● **WORK INSTRUCTIONS**: Copy each of the records below exactly as it appears, line for line.

● **DATASET ENTRIES**:
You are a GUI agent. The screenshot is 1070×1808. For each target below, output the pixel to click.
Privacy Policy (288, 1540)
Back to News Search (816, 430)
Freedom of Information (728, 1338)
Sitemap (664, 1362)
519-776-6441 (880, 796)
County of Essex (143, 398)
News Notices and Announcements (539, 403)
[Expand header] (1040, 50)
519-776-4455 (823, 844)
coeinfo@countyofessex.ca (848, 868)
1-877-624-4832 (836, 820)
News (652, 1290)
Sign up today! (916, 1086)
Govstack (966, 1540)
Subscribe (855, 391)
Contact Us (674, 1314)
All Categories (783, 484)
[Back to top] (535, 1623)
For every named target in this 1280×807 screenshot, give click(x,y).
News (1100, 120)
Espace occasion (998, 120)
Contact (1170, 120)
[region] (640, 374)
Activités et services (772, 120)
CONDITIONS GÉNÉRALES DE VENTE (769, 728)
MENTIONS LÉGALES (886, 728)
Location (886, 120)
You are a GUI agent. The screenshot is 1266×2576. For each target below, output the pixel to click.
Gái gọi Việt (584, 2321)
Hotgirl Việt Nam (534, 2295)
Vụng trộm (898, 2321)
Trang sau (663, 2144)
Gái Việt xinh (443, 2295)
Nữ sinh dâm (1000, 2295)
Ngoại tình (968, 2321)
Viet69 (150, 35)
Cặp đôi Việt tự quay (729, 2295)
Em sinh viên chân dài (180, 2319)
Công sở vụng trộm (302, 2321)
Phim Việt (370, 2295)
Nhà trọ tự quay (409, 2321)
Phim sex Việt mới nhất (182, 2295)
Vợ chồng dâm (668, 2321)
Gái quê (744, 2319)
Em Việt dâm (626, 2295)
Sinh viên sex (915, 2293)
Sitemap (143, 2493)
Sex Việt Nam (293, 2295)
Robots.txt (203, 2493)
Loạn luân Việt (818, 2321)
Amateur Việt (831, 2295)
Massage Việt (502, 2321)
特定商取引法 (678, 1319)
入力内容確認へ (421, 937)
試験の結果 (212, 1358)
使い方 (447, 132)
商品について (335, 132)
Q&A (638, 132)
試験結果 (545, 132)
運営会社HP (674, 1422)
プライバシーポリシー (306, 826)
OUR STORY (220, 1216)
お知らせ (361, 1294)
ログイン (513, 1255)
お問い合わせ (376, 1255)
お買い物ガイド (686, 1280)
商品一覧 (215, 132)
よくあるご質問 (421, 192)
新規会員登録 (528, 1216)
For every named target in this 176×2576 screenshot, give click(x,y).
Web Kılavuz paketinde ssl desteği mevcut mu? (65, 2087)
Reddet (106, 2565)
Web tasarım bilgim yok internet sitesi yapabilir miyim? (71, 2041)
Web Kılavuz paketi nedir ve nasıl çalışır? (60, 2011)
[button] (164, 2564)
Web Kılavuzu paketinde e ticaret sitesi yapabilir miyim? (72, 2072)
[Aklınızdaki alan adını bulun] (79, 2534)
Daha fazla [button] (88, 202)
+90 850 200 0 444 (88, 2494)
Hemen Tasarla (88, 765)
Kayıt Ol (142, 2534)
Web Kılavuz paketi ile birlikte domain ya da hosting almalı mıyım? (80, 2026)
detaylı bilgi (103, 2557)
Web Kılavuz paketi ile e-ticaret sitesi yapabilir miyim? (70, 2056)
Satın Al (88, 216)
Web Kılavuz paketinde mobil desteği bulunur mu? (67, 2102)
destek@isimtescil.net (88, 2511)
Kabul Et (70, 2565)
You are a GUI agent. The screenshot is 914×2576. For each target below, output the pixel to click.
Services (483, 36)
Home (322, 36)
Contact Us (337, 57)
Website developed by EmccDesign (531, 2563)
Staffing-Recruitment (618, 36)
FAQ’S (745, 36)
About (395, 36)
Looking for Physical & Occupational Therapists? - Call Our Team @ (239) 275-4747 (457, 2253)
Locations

● **ANSWER TO THIS EXERCISE**:
You are a GUI agent. The screenshot is 1070×1808. For each target below, output the pixel to click.
Privacy Policy (288, 1540)
Back to News Search (816, 430)
Freedom of Information (728, 1338)
Sitemap (664, 1362)
519-776-6441 (880, 796)
County of Essex (143, 398)
News Notices and Announcements (539, 403)
[Expand header] (1040, 50)
519-776-4455 (823, 844)
coeinfo@countyofessex.ca (848, 868)
1-877-624-4832 (836, 820)
News (652, 1290)
Sign up today! (916, 1086)
Govstack (966, 1540)
Subscribe (855, 391)
Contact Us (674, 1314)
All Categories (783, 484)
[Back to top] (535, 1623)
For every named target in this 1280×807 screenshot, give click(x,y).
News (1100, 120)
Espace occasion (998, 120)
Contact (1170, 120)
[region] (640, 374)
Activités et services (772, 120)
CONDITIONS GÉNÉRALES DE VENTE (769, 728)
MENTIONS LÉGALES (886, 728)
Location (886, 120)
You are a GUI agent. The screenshot is 1266×2576. For each target below, output the pixel to click.
Gái gọi Việt (584, 2321)
Hotgirl Việt Nam (534, 2295)
Vụng trộm (898, 2321)
Trang sau (663, 2144)
Gái Việt xinh (443, 2295)
Nữ sinh dâm (1000, 2295)
Ngoại tình (968, 2321)
Viet69 (150, 35)
Cặp đôi Việt tự quay (729, 2295)
Em sinh viên chân dài (180, 2319)
Công sở vụng trộm (302, 2321)
Phim Việt (370, 2295)
Nhà trọ tự quay (409, 2321)
Phim sex Việt mới nhất (182, 2295)
Vợ chồng dâm (668, 2321)
Gái quê (744, 2319)
Em Việt dâm (626, 2295)
Sinh viên sex (915, 2293)
Sitemap (143, 2493)
Sex Việt Nam (293, 2295)
Robots.txt (203, 2493)
Loạn luân Việt (818, 2321)
Amateur Việt (831, 2295)
Massage Việt (502, 2321)
特定商取引法 (678, 1319)
入力内容確認へ (421, 937)
試験の結果 (212, 1358)
使い方 (447, 132)
商品について (335, 132)
Q&A (638, 132)
試験結果 (545, 132)
運営会社HP (674, 1422)
プライバシーポリシー (306, 826)
OUR STORY (220, 1216)
お知らせ (361, 1294)
ログイン (513, 1255)
お問い合わせ (376, 1255)
お買い物ガイド (686, 1280)
商品一覧 (215, 132)
よくあるご質問 (421, 192)
新規会員登録 (528, 1216)
For every named target in this 176×2576 screenshot, give click(x,y).
Web Kılavuz paketinde ssl desteği mevcut mu? (65, 2087)
Reddet (106, 2565)
Web tasarım bilgim yok internet sitesi yapabilir miyim? (71, 2041)
Web Kılavuz paketi nedir ve nasıl çalışır? (60, 2011)
[button] (164, 2564)
Web Kılavuzu paketinde e ticaret sitesi yapabilir miyim? (72, 2072)
[Aklınızdaki alan adını bulun] (79, 2534)
Daha fazla [button] (88, 202)
+90 850 200 0 444 (88, 2494)
Hemen Tasarla (88, 765)
Kayıt Ol (142, 2534)
Web Kılavuz paketi ile birlikte domain ya da hosting almalı mıyım? (80, 2026)
detaylı bilgi (103, 2557)
Web Kılavuz paketi ile e-ticaret sitesi yapabilir miyim? (70, 2056)
Satın Al (88, 216)
Web Kılavuz paketinde mobil desteği bulunur mu? (67, 2102)
destek@isimtescil.net (88, 2511)
Kabul Et (70, 2565)
You are a GUI agent. The screenshot is 914×2576. For each target below, output the pixel to click.
Services (483, 36)
Home (322, 36)
Contact Us (337, 57)
Website developed by EmccDesign (531, 2563)
Staffing-Recruitment (618, 36)
FAQ’S (745, 36)
About (395, 36)
Looking for Physical & Occupational Therapists? - Call Our Team @ (239) 275-4747 (457, 2253)
Locations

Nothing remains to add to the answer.